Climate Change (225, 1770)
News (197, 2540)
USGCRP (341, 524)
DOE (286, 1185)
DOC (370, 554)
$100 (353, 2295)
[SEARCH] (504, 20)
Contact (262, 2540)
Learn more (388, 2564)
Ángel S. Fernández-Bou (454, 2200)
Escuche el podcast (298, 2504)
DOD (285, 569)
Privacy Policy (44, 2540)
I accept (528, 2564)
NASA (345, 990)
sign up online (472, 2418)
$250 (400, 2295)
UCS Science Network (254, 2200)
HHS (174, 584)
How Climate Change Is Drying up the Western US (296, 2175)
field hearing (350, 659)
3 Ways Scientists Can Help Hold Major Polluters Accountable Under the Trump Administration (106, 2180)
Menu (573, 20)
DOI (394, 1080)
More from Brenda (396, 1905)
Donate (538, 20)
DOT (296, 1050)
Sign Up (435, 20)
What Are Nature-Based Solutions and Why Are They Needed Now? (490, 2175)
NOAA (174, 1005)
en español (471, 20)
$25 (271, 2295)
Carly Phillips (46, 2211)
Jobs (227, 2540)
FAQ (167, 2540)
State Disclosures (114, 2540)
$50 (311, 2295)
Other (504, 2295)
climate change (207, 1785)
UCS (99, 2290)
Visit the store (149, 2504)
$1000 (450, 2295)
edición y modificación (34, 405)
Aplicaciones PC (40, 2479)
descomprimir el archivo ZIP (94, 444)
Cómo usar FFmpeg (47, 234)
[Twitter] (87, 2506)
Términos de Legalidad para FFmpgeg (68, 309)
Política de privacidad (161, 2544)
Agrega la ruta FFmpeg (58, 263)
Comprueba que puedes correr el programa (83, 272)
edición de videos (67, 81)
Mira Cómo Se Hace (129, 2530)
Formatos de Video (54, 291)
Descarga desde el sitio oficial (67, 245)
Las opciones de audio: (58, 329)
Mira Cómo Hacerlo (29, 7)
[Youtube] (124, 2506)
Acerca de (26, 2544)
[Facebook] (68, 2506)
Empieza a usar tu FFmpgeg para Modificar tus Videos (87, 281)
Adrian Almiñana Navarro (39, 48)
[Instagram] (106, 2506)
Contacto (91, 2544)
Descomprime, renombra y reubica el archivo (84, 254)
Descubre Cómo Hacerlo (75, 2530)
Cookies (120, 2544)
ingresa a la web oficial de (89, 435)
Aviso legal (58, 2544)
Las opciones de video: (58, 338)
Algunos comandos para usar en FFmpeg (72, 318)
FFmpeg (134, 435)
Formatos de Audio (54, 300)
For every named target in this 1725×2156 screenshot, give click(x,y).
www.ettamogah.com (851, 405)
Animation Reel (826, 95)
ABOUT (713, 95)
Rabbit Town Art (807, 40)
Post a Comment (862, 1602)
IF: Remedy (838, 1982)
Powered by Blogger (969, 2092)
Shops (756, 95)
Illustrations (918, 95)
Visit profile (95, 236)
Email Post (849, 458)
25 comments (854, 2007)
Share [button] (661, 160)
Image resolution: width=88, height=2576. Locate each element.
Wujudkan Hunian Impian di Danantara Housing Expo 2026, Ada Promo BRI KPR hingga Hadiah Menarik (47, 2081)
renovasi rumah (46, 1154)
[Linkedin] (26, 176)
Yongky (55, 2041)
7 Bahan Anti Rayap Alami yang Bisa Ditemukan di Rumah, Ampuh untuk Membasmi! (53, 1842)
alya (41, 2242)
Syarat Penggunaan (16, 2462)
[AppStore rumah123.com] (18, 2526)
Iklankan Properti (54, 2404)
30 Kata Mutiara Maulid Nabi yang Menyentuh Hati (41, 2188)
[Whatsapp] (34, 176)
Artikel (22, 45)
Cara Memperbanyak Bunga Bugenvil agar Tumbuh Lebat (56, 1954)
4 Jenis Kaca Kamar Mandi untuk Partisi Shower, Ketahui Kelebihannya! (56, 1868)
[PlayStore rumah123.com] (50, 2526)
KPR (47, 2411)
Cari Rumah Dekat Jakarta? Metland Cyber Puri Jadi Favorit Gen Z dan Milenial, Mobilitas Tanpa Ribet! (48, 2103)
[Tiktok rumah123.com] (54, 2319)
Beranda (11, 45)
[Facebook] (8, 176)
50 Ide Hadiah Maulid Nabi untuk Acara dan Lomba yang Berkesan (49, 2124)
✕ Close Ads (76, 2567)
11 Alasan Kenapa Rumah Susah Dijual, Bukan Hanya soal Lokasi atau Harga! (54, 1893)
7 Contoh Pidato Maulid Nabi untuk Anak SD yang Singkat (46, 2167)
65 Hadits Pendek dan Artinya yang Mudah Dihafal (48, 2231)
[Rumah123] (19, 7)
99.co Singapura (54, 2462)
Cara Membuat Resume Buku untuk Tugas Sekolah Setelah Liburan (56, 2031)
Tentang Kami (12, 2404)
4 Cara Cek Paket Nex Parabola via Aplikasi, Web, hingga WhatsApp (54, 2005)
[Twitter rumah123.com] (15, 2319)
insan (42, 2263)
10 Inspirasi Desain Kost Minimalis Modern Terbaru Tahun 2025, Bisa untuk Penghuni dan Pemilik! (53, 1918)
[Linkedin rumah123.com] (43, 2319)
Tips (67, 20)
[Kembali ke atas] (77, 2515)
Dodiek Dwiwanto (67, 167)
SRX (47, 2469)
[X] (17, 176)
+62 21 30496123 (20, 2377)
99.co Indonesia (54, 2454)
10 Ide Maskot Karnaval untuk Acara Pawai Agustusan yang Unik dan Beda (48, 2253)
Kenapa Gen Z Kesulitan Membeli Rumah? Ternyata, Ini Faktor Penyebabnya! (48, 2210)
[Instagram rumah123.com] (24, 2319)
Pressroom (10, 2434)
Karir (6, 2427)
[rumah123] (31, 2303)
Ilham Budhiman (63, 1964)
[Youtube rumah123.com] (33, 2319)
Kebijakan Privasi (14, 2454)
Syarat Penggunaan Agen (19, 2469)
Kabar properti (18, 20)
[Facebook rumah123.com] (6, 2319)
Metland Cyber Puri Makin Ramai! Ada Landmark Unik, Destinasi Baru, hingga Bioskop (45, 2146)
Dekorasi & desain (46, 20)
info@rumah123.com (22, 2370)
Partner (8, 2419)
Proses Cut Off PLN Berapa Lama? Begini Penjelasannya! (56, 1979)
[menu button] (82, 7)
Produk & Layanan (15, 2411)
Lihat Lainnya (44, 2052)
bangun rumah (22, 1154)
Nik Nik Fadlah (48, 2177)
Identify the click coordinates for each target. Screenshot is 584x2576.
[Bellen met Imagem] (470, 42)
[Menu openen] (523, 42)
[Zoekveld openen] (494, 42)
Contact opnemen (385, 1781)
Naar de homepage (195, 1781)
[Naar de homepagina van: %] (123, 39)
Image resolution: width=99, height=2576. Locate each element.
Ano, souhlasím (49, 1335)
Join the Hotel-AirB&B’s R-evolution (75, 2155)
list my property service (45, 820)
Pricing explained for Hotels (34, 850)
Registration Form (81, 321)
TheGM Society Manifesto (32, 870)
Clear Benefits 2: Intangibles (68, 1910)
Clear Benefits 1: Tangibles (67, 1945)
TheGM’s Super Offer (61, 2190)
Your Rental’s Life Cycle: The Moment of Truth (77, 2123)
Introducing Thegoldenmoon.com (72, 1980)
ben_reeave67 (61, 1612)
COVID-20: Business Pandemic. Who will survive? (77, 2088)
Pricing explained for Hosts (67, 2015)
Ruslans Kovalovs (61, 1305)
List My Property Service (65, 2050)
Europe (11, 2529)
══════
Task requirements: Every line holding the word "hingga" should be copied out of the material.

Written reply:
Wujudkan Hunian Impian di Danantara Housing Expo 2026, Ada Promo BRI KPR hingga Hadiah Menarik (47, 2081)
4 Cara Cek Paket Nex Parabola via Aplikasi, Web, hingga WhatsApp (54, 2005)
Metland Cyber Puri Makin Ramai! Ada Landmark Unik, Destinasi Baru, hingga Bioskop (45, 2146)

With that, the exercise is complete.